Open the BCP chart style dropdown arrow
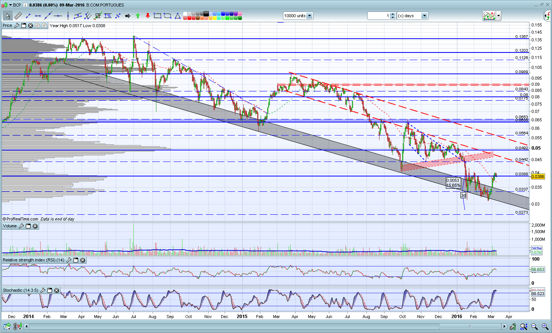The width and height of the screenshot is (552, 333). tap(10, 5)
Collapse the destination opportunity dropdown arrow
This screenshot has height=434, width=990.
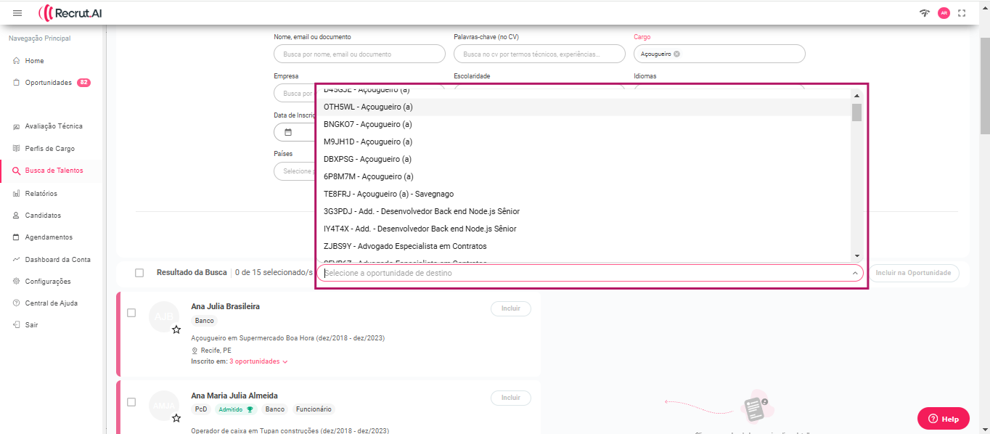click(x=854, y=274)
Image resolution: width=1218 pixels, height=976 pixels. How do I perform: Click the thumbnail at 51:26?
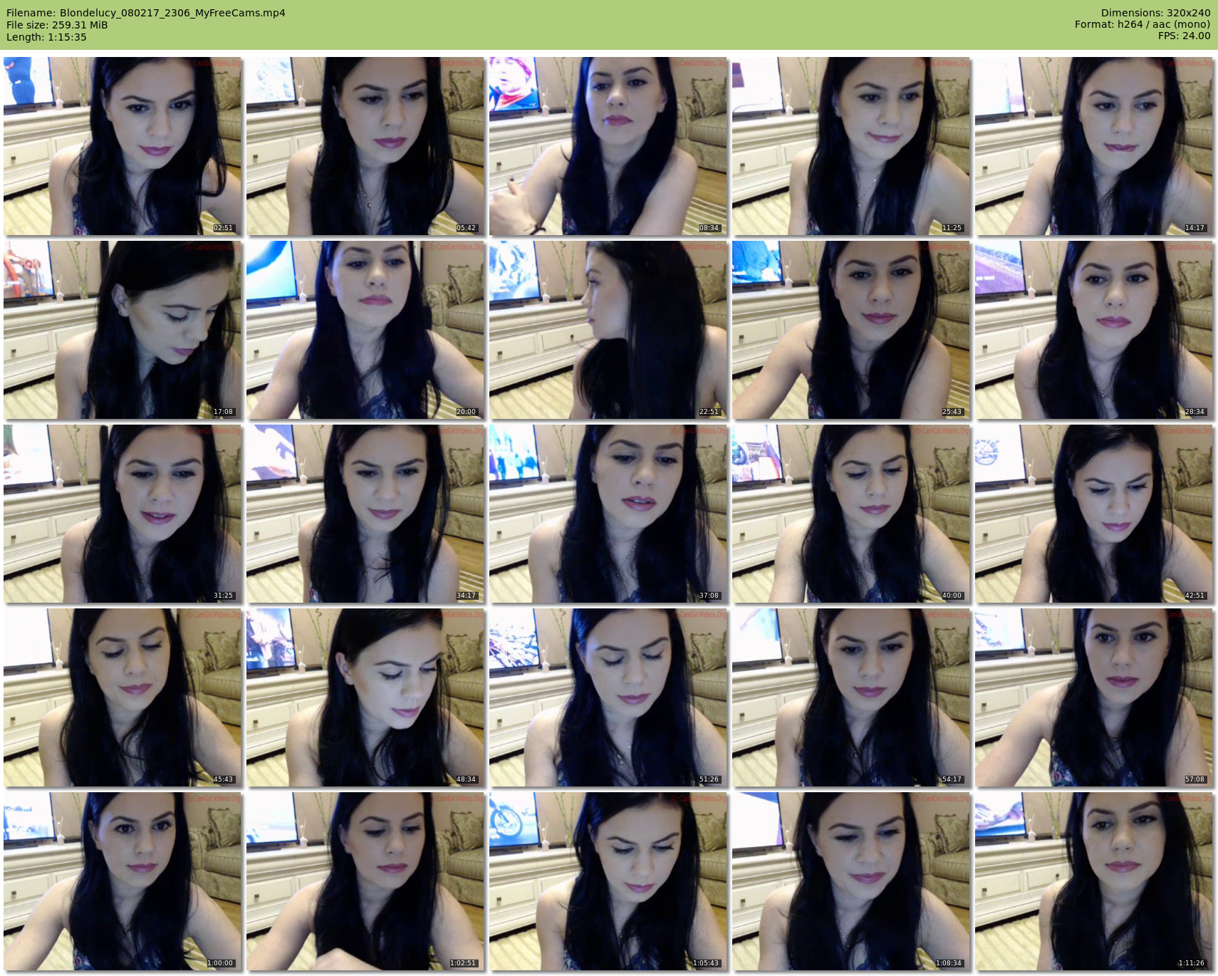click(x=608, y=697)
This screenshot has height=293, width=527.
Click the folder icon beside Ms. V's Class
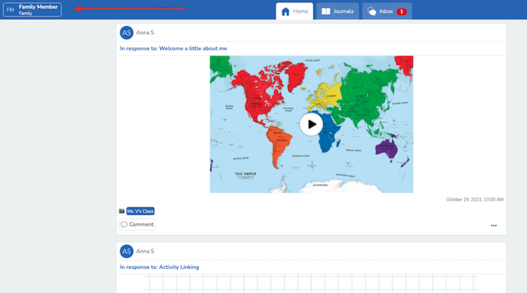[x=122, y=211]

──────────────────────────────

> _Set problem_
Locate every line in the records that contains the string "arrow" and copy each such line in full.

> _Reply to the exercise_
Open the BCP chart style dropdown arrow
Collapse the destination opportunity dropdown arrow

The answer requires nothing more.